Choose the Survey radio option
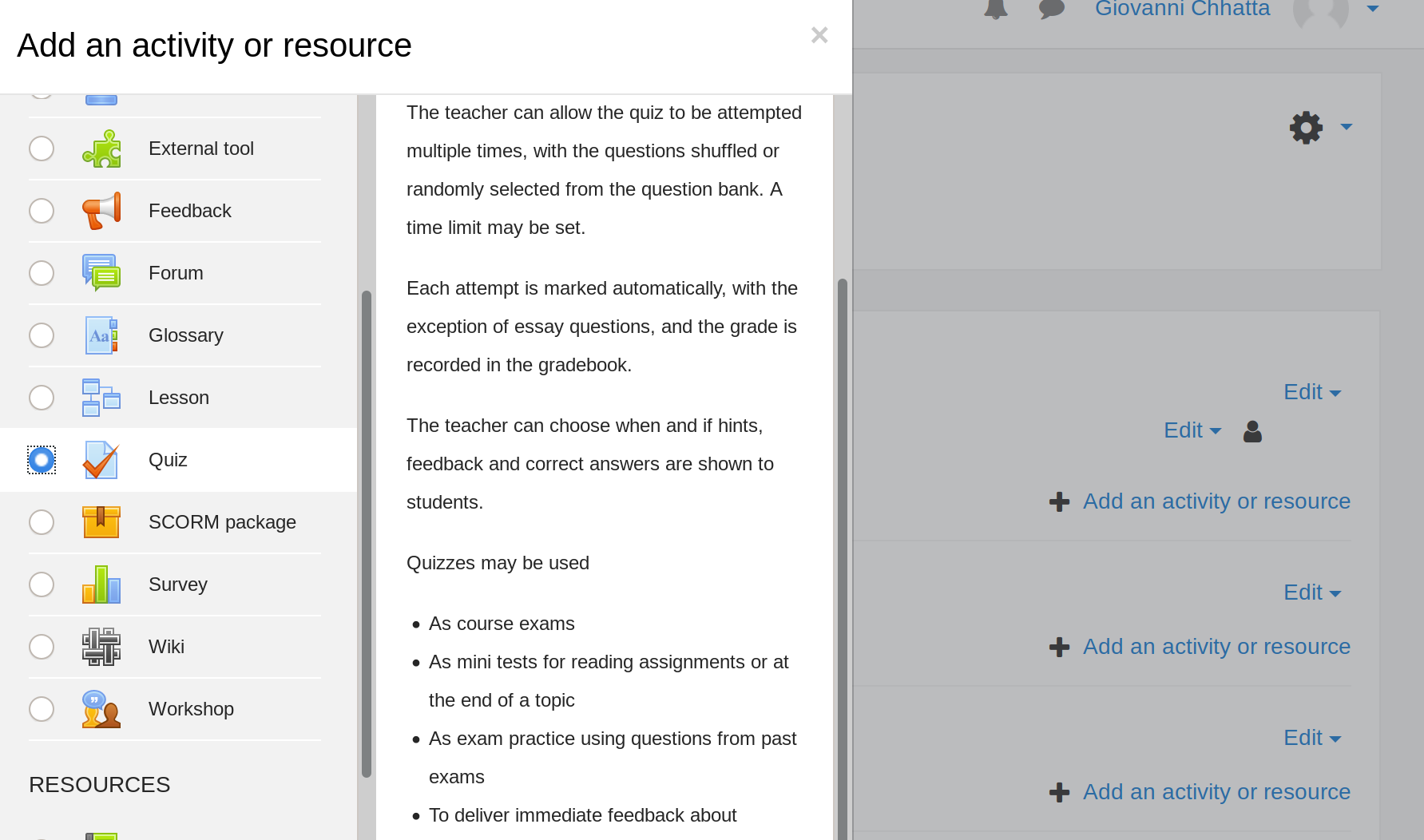pyautogui.click(x=42, y=584)
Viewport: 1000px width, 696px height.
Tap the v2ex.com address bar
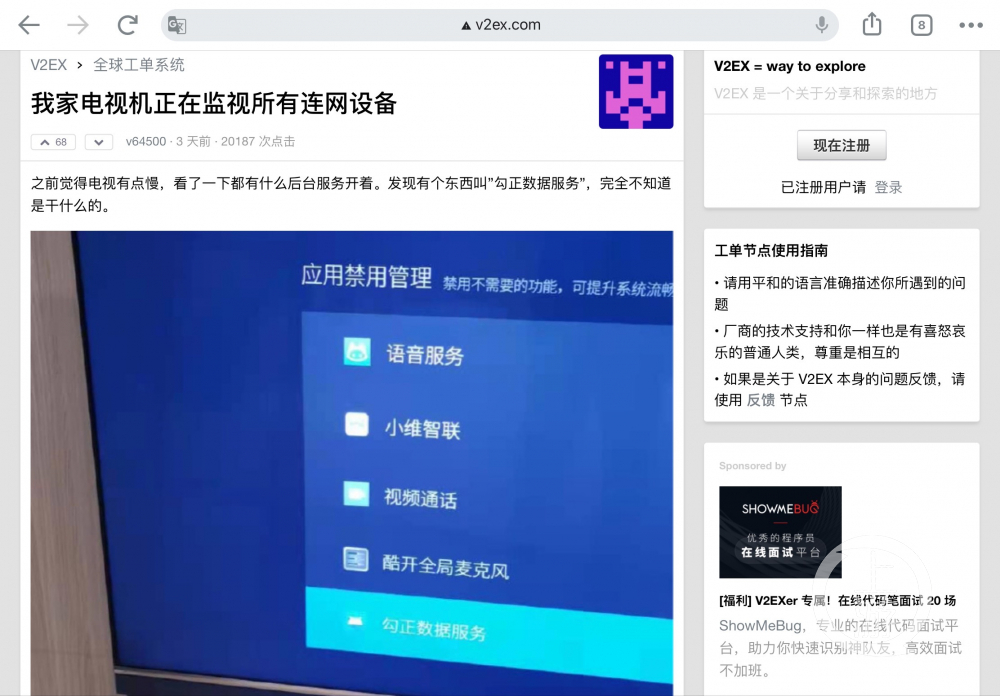[x=500, y=25]
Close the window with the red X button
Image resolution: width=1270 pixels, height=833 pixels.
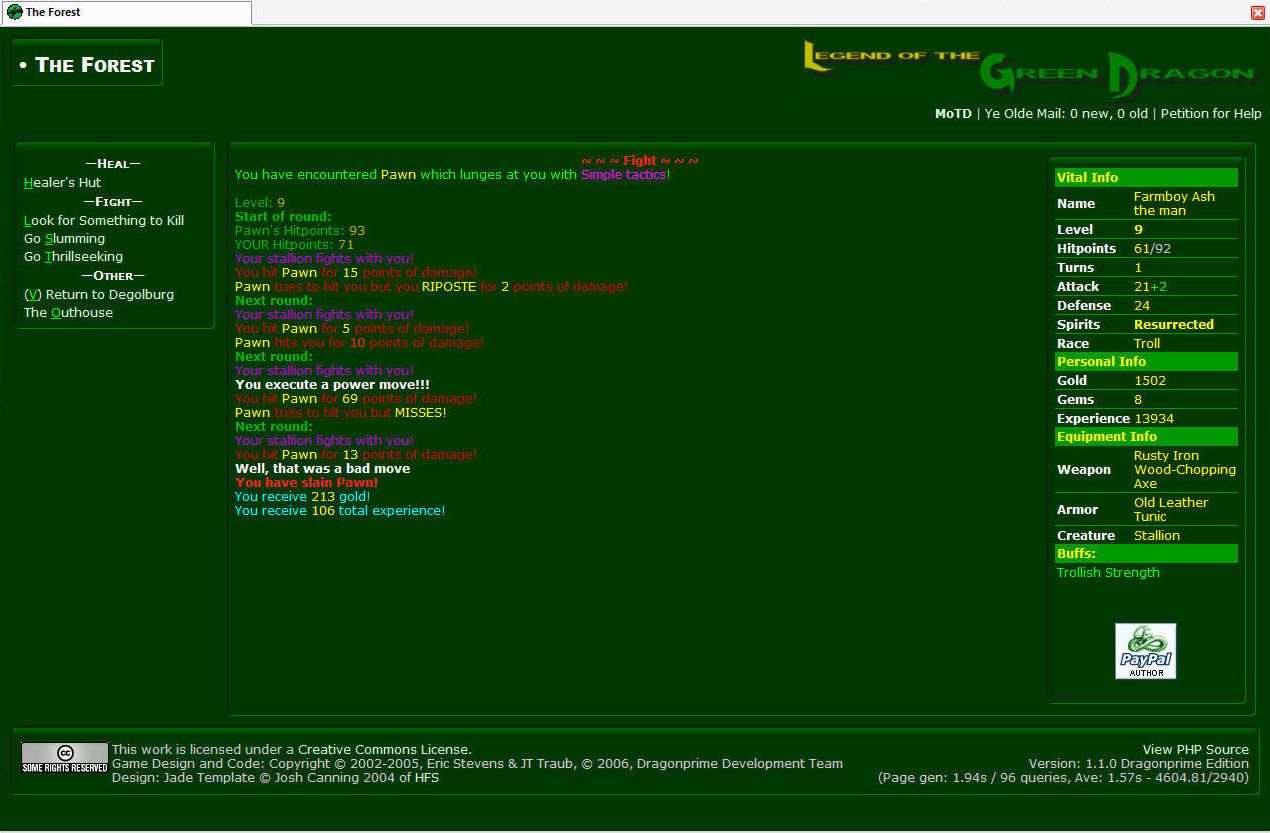(1258, 12)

Aim of the task:
With the line containing "Tap the v2ex.com address bar" as the first line and the last line of the listing as the final one, reproduce that span exactly, without pictures.

Solution to the exercise:
Tap the v2ex.com address bar
[x=500, y=25]
Close the window with the red X button
Image resolution: width=1270 pixels, height=833 pixels.
(1258, 12)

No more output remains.